CABG involves taking blood vessels from the patient's chest, stomach, or wrist and grafting them in front of and beyond the blocked arteries, so the blood flows through the new graft around the blockage. The operation can be very invasive, requiring opening the chest, routing blood through a heart-lung machine, stopping and then restarting the heart, and transplanting new vessels. Minimally invasive bypass surgery uses smaller incisions in opening the chest. In the "off-pump" version the surgeon works on the heart while it is still beating. If a heart-lung bypass machine ("pump") is used in minimally invasive bypass surgery, the heart is stopped while fiber-optic scopes and instruments are passed through a number of small incisions. The surgeon then works on the heart guided by a video image from a tiny camera inserted through an incision.

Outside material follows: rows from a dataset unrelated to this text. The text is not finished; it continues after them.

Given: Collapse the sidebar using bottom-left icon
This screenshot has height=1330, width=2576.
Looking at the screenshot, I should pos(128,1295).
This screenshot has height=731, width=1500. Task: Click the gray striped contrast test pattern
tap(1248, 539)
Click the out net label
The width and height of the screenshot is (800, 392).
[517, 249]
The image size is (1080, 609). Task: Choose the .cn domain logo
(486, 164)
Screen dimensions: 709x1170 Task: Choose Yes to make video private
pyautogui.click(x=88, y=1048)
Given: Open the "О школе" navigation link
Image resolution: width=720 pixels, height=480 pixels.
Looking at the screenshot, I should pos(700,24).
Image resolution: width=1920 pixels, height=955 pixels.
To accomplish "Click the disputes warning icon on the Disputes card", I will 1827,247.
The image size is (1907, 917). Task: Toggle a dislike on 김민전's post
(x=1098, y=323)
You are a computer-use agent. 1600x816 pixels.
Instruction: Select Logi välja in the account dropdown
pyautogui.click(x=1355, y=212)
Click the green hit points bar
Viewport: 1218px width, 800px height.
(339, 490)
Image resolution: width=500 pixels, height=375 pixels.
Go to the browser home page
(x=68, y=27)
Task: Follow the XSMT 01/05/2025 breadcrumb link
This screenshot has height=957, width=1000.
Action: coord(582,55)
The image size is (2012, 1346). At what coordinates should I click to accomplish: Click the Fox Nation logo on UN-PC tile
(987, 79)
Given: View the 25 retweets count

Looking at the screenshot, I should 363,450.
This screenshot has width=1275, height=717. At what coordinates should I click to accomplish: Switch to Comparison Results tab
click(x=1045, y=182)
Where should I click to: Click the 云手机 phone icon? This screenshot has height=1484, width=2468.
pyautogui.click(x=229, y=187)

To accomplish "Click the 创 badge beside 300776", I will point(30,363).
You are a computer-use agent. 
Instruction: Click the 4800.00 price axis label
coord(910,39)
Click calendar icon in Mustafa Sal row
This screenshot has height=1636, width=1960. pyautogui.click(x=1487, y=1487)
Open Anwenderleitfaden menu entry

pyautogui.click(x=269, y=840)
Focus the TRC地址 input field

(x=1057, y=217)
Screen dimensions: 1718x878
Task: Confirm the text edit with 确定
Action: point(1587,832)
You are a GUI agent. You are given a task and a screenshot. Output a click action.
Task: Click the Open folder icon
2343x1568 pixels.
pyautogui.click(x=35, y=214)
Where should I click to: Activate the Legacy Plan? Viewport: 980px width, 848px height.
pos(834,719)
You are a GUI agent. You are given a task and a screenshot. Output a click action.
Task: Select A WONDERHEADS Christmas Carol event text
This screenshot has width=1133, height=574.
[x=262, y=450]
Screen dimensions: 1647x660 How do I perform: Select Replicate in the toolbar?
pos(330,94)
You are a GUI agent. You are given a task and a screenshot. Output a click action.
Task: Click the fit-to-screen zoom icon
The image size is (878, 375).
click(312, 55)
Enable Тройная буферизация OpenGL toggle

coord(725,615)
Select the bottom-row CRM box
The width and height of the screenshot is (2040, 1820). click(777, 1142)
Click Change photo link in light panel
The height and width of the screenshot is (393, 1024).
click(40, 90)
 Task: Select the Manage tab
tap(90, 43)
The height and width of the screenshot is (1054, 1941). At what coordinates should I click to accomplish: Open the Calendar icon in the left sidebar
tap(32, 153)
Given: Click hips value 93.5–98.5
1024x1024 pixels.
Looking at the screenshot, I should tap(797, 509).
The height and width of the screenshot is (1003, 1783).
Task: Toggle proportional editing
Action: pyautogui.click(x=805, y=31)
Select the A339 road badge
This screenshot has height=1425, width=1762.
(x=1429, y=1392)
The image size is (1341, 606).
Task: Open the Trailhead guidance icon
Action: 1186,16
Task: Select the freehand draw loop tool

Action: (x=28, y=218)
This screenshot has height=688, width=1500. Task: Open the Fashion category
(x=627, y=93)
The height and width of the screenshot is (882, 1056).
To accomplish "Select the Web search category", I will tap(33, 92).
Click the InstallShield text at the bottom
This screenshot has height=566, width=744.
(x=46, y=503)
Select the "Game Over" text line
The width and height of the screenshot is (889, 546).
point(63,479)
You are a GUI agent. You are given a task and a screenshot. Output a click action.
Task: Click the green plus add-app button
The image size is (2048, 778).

Angioplasty (or PTCA) uses radiographic techniques to guide a catheter directly to the blocked vessel. In balloon angioplasty, the surgeon passes a tiny deflated balloon through the catheter to the site of the vessel obstruction. The balloon is inflated to compress the plaque against the walls of the artery, flattening it out so that blood can once again flow through the blood vessel freely. Although most common in patients with 1-2 affected vessels, angioplasty can be used in patients with three-vessel disease. In one version of a procedure known as atherectomy, a tiny cutter spinning at 2,500 rpm removes plaque fragments from the arterial walls. "Ad hoc" angioplasty (also known as "look-see" or "on the fly" angioplasty) means that balloon angioplasty (and possibly stenting - see below) is performed immediately as follow-up to angiography. Primary angioplasty refers to performing PTCA on acute myocardial infarction (AMI, or heart attack) patients as quickly as possible to restore the flow of blood to the heart muscle.

Coronary stents are expandable mesh tubes deployed by angioplasty catheters at the sites of obstructions to maintain the free flow of blood through the vessel after angioplasty. The stent pushes against the wall of the artery to keep it open. Stent use is associated with lower rates of reocclusion than with standard angioplasty.

Clinical guidelines cited in this report were developed by the American College of Cardiology (ACC) and the American Heart Association (AHA).